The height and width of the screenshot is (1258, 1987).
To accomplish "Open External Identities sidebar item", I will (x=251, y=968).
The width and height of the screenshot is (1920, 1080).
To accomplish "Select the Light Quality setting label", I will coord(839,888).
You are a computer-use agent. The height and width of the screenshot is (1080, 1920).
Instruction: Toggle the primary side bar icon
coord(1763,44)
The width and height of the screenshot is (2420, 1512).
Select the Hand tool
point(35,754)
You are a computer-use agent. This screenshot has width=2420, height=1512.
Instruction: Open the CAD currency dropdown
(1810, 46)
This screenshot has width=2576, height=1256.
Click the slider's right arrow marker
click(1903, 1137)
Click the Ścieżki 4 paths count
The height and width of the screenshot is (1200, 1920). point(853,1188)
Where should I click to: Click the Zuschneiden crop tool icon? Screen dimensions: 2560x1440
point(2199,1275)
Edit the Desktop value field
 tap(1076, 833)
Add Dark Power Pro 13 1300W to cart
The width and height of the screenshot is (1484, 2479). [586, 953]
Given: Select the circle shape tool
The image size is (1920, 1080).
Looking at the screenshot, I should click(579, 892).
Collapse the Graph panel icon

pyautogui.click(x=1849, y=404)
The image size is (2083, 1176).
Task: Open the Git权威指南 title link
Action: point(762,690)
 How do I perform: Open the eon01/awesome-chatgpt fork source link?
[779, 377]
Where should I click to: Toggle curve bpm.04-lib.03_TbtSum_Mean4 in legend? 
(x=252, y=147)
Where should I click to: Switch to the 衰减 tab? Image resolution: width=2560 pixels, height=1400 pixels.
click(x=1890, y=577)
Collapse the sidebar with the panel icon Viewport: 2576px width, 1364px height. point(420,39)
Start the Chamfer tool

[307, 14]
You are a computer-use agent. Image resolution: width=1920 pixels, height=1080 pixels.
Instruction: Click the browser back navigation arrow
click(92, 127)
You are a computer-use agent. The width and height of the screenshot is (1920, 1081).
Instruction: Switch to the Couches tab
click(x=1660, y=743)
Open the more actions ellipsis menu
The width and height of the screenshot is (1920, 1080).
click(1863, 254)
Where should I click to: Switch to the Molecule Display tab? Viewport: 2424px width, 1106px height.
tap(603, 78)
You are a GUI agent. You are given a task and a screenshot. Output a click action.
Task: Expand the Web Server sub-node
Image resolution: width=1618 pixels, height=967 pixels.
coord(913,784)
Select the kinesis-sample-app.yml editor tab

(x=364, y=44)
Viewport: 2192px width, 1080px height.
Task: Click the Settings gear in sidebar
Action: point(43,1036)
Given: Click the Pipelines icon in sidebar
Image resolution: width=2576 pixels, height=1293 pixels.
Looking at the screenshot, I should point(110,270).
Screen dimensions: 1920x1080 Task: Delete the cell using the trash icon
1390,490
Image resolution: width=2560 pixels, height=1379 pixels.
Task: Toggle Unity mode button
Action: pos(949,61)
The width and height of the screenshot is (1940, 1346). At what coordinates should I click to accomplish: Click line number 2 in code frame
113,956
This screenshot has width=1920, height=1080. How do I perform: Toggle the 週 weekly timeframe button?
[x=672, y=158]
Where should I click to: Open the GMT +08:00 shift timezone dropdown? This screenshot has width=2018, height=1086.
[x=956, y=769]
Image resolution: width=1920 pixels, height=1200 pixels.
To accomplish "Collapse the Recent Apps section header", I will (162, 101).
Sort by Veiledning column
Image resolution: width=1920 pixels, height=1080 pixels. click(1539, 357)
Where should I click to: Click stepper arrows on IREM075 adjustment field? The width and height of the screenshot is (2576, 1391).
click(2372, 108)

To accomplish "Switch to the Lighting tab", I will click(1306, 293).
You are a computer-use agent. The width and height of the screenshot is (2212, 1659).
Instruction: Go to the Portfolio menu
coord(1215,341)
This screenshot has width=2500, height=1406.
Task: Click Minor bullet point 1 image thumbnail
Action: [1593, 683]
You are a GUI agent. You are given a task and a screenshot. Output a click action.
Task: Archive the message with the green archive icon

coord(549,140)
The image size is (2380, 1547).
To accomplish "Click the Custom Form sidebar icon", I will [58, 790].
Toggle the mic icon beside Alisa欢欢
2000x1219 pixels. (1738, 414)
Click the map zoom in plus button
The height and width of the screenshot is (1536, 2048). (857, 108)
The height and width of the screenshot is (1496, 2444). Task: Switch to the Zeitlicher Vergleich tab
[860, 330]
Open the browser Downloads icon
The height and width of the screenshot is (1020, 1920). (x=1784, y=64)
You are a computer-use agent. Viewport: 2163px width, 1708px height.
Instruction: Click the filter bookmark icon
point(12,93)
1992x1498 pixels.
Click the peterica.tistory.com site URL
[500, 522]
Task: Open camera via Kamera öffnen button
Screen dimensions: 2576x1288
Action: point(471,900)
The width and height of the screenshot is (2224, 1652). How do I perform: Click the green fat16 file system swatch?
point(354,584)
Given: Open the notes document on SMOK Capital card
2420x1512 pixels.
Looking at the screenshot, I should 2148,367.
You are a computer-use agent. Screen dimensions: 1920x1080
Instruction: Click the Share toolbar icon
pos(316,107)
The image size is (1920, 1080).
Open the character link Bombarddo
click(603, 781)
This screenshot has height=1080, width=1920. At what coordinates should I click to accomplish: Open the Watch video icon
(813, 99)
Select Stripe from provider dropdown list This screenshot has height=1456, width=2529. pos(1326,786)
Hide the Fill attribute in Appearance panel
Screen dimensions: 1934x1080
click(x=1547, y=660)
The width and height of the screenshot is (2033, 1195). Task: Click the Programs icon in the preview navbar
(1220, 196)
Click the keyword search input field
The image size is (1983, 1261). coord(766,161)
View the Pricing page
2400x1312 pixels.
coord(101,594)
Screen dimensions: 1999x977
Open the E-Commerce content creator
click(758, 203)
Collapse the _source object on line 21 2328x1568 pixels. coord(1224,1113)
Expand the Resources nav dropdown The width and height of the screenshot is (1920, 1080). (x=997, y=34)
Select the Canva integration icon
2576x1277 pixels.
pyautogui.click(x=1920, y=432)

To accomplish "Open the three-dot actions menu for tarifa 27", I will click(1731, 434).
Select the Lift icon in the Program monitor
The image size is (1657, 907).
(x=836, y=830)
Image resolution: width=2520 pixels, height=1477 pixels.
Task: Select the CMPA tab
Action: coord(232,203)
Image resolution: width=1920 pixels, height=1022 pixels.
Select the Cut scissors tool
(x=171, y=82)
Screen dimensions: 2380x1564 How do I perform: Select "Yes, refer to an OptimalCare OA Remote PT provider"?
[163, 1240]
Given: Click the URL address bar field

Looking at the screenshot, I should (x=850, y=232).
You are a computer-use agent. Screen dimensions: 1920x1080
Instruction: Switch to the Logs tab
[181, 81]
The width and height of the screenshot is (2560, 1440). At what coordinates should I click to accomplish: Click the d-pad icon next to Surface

What is being asked:
Would you copy out each record precisely as it stands?

Reply:
The height and width of the screenshot is (1258, 1987).
To accomplish "Open External Identities sidebar item", I will (x=251, y=968).
The width and height of the screenshot is (1920, 1080).
To accomplish "Select the Light Quality setting label", I will coord(839,888).
You are a computer-use agent. The height and width of the screenshot is (1080, 1920).
Instruction: Toggle the primary side bar icon
coord(1763,44)
The width and height of the screenshot is (2420, 1512).
Select the Hand tool
point(35,754)
You are a computer-use agent. This screenshot has width=2420, height=1512.
Instruction: Open the CAD currency dropdown
(1810, 46)
This screenshot has width=2576, height=1256.
Click the slider's right arrow marker
click(1903, 1137)
Click the Ścieżki 4 paths count
The height and width of the screenshot is (1200, 1920). point(853,1188)
Where should I click to: Click the Zuschneiden crop tool icon? Screen dimensions: 2560x1440
point(2199,1275)
Edit the Desktop value field
 tap(1076, 833)
Add Dark Power Pro 13 1300W to cart
The width and height of the screenshot is (1484, 2479). [586, 953]
Given: Select the circle shape tool
The image size is (1920, 1080).
Looking at the screenshot, I should click(579, 892).
Collapse the Graph panel icon

pyautogui.click(x=1849, y=404)
The image size is (2083, 1176).
Task: Open the Git权威指南 title link
Action: point(762,690)
 How do I perform: Open the eon01/awesome-chatgpt fork source link?
[779, 377]
Where should I click to: Toggle curve bpm.04-lib.03_TbtSum_Mean4 in legend? 
(x=252, y=147)
Where should I click to: Switch to the 衰减 tab? Image resolution: width=2560 pixels, height=1400 pixels.
click(x=1890, y=577)
Collapse the sidebar with the panel icon Viewport: 2576px width, 1364px height. point(420,39)
Start the Chamfer tool

[307, 14]
You are a computer-use agent. Image resolution: width=1920 pixels, height=1080 pixels.
Instruction: Click the browser back navigation arrow
click(92, 127)
You are a computer-use agent. The width and height of the screenshot is (1920, 1081).
Instruction: Switch to the Couches tab
click(x=1660, y=743)
Open the more actions ellipsis menu
The width and height of the screenshot is (1920, 1080).
click(1863, 254)
Where should I click to: Switch to the Molecule Display tab? Viewport: 2424px width, 1106px height.
tap(603, 78)
You are a GUI agent. You are given a task and a screenshot. Output a click action.
Task: Expand the Web Server sub-node
Image resolution: width=1618 pixels, height=967 pixels.
coord(913,784)
Select the kinesis-sample-app.yml editor tab

(x=364, y=44)
Viewport: 2192px width, 1080px height.
Task: Click the Settings gear in sidebar
Action: point(43,1036)
Given: Click the Pipelines icon in sidebar
Image resolution: width=2576 pixels, height=1293 pixels.
Looking at the screenshot, I should point(110,270).
Screen dimensions: 1920x1080 Task: Delete the cell using the trash icon
1390,490
Image resolution: width=2560 pixels, height=1379 pixels.
Task: Toggle Unity mode button
Action: pos(949,61)
The width and height of the screenshot is (1940, 1346). At what coordinates should I click to accomplish: Click line number 2 in code frame
113,956
This screenshot has width=1920, height=1080. How do I perform: Toggle the 週 weekly timeframe button?
[x=672, y=158]
Where should I click to: Open the GMT +08:00 shift timezone dropdown? This screenshot has width=2018, height=1086.
[x=956, y=769]
Image resolution: width=1920 pixels, height=1200 pixels.
To accomplish "Collapse the Recent Apps section header", I will (162, 101).
Sort by Veiledning column
Image resolution: width=1920 pixels, height=1080 pixels. click(1539, 357)
Where should I click to: Click stepper arrows on IREM075 adjustment field? The width and height of the screenshot is (2576, 1391).
click(2372, 108)

To accomplish "Switch to the Lighting tab", I will click(1306, 293).
You are a computer-use agent. The width and height of the screenshot is (2212, 1659).
Instruction: Go to the Portfolio menu
coord(1215,341)
This screenshot has width=2500, height=1406.
Task: Click Minor bullet point 1 image thumbnail
Action: [1593, 683]
You are a GUI agent. You are given a task and a screenshot. Output a click action.
Task: Archive the message with the green archive icon

coord(549,140)
The image size is (2380, 1547).
To accomplish "Click the Custom Form sidebar icon", I will [58, 790].
Toggle the mic icon beside Alisa欢欢
2000x1219 pixels. (1738, 414)
Click the map zoom in plus button
The height and width of the screenshot is (1536, 2048). (857, 108)
The height and width of the screenshot is (1496, 2444). Task: Switch to the Zeitlicher Vergleich tab
[860, 330]
Open the browser Downloads icon
The height and width of the screenshot is (1020, 1920). (x=1784, y=64)
You are a computer-use agent. Viewport: 2163px width, 1708px height.
Instruction: Click the filter bookmark icon
point(12,93)
1992x1498 pixels.
Click the peterica.tistory.com site URL
[500, 522]
Task: Open camera via Kamera öffnen button
Screen dimensions: 2576x1288
Action: point(471,900)
The width and height of the screenshot is (2224, 1652). How do I perform: Click the green fat16 file system swatch?
point(354,584)
Given: Open the notes document on SMOK Capital card
2420x1512 pixels.
Looking at the screenshot, I should 2148,367.
You are a computer-use agent. Screen dimensions: 1920x1080
Instruction: Click the Share toolbar icon
pos(316,107)
The image size is (1920, 1080).
Open the character link Bombarddo
click(603, 781)
This screenshot has height=1080, width=1920. At what coordinates should I click to accomplish: Open the Watch video icon
(813, 99)
Select Stripe from provider dropdown list This screenshot has height=1456, width=2529. pos(1326,786)
Hide the Fill attribute in Appearance panel
Screen dimensions: 1934x1080
click(x=1547, y=660)
The width and height of the screenshot is (2033, 1195). Task: Click the Programs icon in the preview navbar
(1220, 196)
Click the keyword search input field
The image size is (1983, 1261). coord(766,161)
View the Pricing page
2400x1312 pixels.
coord(101,594)
Screen dimensions: 1999x977
Open the E-Commerce content creator
click(758, 203)
Collapse the _source object on line 21 2328x1568 pixels. coord(1224,1113)
Expand the Resources nav dropdown The width and height of the screenshot is (1920, 1080). (x=997, y=34)
Select the Canva integration icon
2576x1277 pixels.
pyautogui.click(x=1920, y=432)

To accomplish "Open the three-dot actions menu for tarifa 27", I will click(1731, 434).
Select the Lift icon in the Program monitor
The image size is (1657, 907).
(x=836, y=830)
Image resolution: width=2520 pixels, height=1477 pixels.
Task: Select the CMPA tab
Action: coord(232,203)
Image resolution: width=1920 pixels, height=1022 pixels.
Select the Cut scissors tool
(x=171, y=82)
Screen dimensions: 2380x1564 How do I perform: Select "Yes, refer to an OptimalCare OA Remote PT provider"?
[163, 1240]
Given: Click the URL address bar field

Looking at the screenshot, I should (x=850, y=232).
You are a computer-use agent. Screen dimensions: 1920x1080
Instruction: Switch to the Logs tab
[181, 81]
The width and height of the screenshot is (2560, 1440). At what coordinates should I click to accomplish: Click the d-pad icon next to Surface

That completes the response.